If You Thought Breaking In Was Easy, Try Guessing the Louvre’s Password (Spoiler – You Already Did)

Last month’s cartoonish jewelry robbery at the Louvre has unearthed a new-old nugget of security trivia that would make any IT personnel cringe. For a time, the password to the museum’s video surveillance system was “Louvre.” Per an investigation by a French newspaper, Libération obtained confidential documents showing that a surveillance server’s credential was set to the museum’s name in 2014, while a software program provided by tech firm Thales used the single-word password “THALES.” The investigation also revealed the museum still had an office network running Windows 2000 in 2025, long after the OS stopped receiving antivirus updates.

Annual security audits from recent years also showed consistent problems. One from 2017, for example, found the risk of an attack “with potentially dramatic consequences” could no longer be dismissed as hypothetical. There had been warning signs about the Louvre’s digital security gaps for over a decade, both from critics of outdated software and physical vulnerabilities, like how anyone can climb to the roof of the building when construction is taking place. It is not yet clear if the audited passwords or other vulnerabilities had been fixed by 2025.

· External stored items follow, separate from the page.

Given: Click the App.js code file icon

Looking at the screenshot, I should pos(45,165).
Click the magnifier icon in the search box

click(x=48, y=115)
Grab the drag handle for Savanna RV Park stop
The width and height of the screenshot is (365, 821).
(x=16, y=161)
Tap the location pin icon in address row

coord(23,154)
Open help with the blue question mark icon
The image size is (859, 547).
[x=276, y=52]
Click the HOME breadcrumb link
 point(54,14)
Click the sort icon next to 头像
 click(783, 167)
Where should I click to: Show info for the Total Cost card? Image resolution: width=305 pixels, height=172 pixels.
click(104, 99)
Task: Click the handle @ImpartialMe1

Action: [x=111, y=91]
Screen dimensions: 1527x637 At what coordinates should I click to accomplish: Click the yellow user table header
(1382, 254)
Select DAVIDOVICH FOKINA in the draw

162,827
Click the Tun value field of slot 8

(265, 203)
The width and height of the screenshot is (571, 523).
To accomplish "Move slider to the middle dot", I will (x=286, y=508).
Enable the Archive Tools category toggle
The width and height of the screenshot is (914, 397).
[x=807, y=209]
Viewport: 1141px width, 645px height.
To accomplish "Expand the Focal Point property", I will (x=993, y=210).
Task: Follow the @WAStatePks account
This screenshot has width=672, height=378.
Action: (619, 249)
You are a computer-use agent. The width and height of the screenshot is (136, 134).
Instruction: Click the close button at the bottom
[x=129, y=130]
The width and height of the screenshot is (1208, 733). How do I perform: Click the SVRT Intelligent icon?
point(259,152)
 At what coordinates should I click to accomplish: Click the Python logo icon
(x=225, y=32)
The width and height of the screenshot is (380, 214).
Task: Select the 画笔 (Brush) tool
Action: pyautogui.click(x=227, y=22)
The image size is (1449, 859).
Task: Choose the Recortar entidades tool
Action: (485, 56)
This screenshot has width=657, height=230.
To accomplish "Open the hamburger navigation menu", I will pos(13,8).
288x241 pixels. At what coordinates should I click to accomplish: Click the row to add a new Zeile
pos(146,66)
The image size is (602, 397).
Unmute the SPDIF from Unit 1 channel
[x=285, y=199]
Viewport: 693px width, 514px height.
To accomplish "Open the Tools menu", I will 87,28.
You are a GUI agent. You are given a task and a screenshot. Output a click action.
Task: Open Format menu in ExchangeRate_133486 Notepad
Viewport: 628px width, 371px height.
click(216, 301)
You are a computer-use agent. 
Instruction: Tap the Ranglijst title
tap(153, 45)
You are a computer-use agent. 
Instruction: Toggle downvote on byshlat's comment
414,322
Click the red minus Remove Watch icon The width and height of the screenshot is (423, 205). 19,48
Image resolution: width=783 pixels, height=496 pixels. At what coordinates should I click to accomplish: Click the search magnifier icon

The actual robbery took place in the middle of the morning on Sunday, October 19th 2025 at 09:30. Four suspects, who had arrived in a small utility vehicle with a mechanical ladder, climbed to a first-floor balcony that accesses the Galerie d’Apollo, cut open display cases with power tools, and fled with nine 19th-century French Crown Jewels. One crown, belonging to Empress Eugénie, was dropped, but eight items in total remain missing, each worth millions of euros. The whole heist took approximately eight minutes. Per the museum’s director, the single exterior-facing camera covering the gallery was pointed in the wrong direction when it was breached.

Reaction to the password information has been swift and critical. Users on social media blasted the notion that one of the world’s most-visited institutions would use a video surveillance system protected by a credential only marginally better than “password.” Some observers pointed out that the museum is hard to spell correctly, even for museum workers, while others wondered if non-executive employees at many companies had stricter password policies than a museum safeguarding artwork worth tens of millions. The revelations also inspired numerous memes and think-pieces about the Louvre falling into the same category as dusty machines in office basements running decades-old software because “it still works. Security researchers noted that weak passwords, or reusing the same password across systems, is one of the easiest ways attackers can compromise a system. The Louvre’s experience highlights how organizations can forget old devices, old software, and default credentials, allowing those risks to fester for years.

As investigators attempt to recover the stolen jewels and charge the four suspects, the digital component of the story is its own source of shame. The museum has stated its systems did not fail during the 2025 incident, but the audits are proof of one thing..for many years, key elements of the Louvre’s security posture depended on passwords that a first-year cybersecurity student would be taught to avoid.